Keeping Mum #shortstory

This little piece was written as a guest post for Esther Chilton’s blog. Esther, among her many other talents, is my editor for all my books. If you’ve read any of my books and been delighted not to be distracted by plot holes, typos, non sequiturs and similar, then that’s Esther. If you ever need an editor, you really should use her.

So near and… Lindsay Martins smiled at her son, not that he was about to reciprocate. The thunder in his expression was a few shades beyond furious. She was about to tell him to take some deep breaths, that he shouldn’t strain his heart but what was the point.

‘It’s not something to laugh about, Mum.’ Toby Martins sounded, to his mother, like he wanted to be the grown up. That made a nice change.

‘I know, darling.
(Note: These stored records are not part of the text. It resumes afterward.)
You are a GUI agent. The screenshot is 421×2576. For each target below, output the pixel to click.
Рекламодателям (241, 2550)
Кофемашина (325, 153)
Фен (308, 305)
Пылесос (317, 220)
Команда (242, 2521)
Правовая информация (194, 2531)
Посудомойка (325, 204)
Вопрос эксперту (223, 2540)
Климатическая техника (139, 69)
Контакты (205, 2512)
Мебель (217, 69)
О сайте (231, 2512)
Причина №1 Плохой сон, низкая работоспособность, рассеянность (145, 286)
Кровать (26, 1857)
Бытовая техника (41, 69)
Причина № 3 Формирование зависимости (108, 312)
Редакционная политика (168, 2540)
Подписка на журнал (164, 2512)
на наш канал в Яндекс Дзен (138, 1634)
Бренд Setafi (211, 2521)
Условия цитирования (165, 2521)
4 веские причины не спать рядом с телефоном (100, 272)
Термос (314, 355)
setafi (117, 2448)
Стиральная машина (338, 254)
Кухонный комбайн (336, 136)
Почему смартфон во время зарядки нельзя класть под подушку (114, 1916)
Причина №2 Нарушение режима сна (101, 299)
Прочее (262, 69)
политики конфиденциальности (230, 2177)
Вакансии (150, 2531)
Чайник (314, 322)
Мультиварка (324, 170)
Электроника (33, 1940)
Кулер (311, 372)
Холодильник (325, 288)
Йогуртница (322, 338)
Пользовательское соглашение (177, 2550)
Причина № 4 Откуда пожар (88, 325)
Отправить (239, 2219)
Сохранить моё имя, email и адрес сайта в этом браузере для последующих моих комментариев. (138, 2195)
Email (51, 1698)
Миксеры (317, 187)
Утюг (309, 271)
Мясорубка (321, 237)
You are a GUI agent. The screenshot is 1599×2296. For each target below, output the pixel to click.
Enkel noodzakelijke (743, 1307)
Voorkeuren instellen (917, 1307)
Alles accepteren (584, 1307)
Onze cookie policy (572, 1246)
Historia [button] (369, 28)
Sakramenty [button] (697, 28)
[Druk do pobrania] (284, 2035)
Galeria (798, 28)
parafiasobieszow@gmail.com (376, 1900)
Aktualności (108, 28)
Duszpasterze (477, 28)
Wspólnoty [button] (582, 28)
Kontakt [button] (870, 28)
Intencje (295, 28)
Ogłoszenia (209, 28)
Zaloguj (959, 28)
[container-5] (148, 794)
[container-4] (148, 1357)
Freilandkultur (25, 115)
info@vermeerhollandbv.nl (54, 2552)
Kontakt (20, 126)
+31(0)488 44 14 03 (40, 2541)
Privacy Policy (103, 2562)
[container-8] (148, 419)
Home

I realise this must be…’ she paused as another storm began to brew in his features.

His face twisted into something unpleasant. ‘What? A shock? Surprising? What about utterly devastating.’

She wanted to suggest that was going a little far. Perhaps she should change the subject. ‘We need to think about your father.’

Now he looked frankly incredulous. ‘That’s exactly what we haven’t been thinking about.’ His voice was barely a squeak.

‘Gerry needs to be our priority.’

‘Yours, maybe. I don’t see why he’s mine.’

‘He’s spent his life caring for you, loving you. Doesn’t that count?’

‘That’s not the point. That’s a…’

‘Right now it’s all that matters. We both know a bone marrow transplant is his only realistic hope.’

‘Would you have told me? Would you?’

‘As we know, there was little point. Don’t we?’ Lindsay hadn’t wanted to sound bitter but the last few hours had been emotionally shattering. ‘We have to rely on finding a match from their donors. If there is one.’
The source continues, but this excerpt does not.